Other sources I am trying to verify state that Ernest Kohler was arrested by US marshals and interred in the San Diego County Jail as an enemy alien in San Diego on June 20, 1918. He was paroled in September, but violated parole to seek work in Yuma, AZ. He was re-imprisoned on returning to San Diego and was again paroled when determined not to be a threat, possibly as a result of registering for the draft, which he did in San Diego on September 12, 1918. His last reporting date was November 13, 1918 - the same day the Ogden paper announced his divorce. I wonder how he heard the news and how that information changed his feelings about the end of the World War.
I don't know where he went from there. My grandfather, Ernest Kohler, appears to have kept the name of his father (Kohler) until he married Virginia Andrew in 1940 when he became Ernest Bowman Wheeler. Since then, the mystery of Ernest Kohler has sparked the interest of many of his descendants, including my father, who studied German and went to Germany in college to see if he could locate any information from relatives on that side of the ocean.
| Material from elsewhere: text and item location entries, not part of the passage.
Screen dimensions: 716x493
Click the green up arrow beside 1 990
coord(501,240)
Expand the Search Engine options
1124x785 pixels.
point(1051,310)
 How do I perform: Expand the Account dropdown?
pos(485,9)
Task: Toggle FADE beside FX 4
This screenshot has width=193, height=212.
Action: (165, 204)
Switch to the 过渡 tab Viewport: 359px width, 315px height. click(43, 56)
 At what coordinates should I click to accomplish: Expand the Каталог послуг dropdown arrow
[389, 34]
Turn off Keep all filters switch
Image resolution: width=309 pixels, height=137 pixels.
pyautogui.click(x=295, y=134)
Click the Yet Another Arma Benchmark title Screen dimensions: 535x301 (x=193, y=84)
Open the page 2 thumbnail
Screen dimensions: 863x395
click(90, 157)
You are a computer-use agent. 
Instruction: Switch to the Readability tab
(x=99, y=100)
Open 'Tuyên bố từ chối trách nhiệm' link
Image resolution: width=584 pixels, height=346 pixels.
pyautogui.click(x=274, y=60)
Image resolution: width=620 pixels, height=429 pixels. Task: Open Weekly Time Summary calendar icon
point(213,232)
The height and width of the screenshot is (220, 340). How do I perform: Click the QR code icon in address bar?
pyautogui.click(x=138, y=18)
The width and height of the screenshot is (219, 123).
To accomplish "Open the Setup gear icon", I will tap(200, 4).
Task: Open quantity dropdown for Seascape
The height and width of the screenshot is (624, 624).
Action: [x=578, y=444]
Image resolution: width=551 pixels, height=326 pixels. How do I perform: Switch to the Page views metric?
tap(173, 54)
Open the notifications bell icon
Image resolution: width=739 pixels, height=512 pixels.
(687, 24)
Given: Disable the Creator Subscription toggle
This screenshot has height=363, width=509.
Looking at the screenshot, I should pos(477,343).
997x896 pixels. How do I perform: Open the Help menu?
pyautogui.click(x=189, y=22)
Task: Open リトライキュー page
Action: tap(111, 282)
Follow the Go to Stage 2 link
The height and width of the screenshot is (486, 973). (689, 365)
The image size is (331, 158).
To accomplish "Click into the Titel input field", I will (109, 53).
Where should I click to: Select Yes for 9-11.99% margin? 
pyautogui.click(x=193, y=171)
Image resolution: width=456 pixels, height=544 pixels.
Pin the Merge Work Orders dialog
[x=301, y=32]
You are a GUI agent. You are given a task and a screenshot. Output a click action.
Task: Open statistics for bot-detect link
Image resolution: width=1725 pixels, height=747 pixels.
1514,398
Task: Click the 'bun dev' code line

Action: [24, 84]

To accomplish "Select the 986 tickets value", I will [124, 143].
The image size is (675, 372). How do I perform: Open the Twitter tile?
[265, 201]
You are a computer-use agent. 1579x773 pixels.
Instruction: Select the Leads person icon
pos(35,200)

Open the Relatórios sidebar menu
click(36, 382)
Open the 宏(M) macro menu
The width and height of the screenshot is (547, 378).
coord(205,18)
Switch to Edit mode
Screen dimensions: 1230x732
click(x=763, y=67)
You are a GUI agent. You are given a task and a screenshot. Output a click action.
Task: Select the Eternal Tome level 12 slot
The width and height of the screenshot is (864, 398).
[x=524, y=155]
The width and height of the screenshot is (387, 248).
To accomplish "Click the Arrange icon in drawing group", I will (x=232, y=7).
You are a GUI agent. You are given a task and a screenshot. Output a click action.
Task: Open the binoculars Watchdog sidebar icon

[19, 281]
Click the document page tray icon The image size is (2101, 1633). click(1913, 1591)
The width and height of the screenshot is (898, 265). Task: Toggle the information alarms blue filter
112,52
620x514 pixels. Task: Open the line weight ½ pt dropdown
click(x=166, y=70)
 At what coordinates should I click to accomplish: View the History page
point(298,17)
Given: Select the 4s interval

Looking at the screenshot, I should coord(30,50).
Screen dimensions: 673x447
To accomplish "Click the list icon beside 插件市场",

Both my sister, and a cousin have sons named "Kohler". I am saddened by events that served to divide a young family, to think of a little boy sitting at home listening to recordings of "O My Father" wondering about the father he didn't remember. I am grateful he found a loving step-father to fill that role and make him part of a larger family unit. I hope Ernest Kohler Sr. found peace and love in his life. I don't know if he ever had another family, but I do know God loves all his children. I am grateful that as I have turned my heart to seek for a long lost great-grandfather, I have been reminded of a Heavenly Father who was watching over each of the participants in this family of broken hearts.
This is interesting. I didn't know that there was this much information about him available. Too bad you couldn't interview Edith and ask what was truly going through her mind when she filed for a divorce. Goes to show you how strong a parental link is though the ties to that person have been severed through divorce or abandonment.
ReplyDeleteThe day after I wrote this, I prayed to find more information. Later that day I received an envelope from the National Archives containing an interview with Ernest Kohler containing many more details about his story to that point. To the best of my knowledge, he was in New Jersey during the 1920 census. That's the trail as far as I have traced it.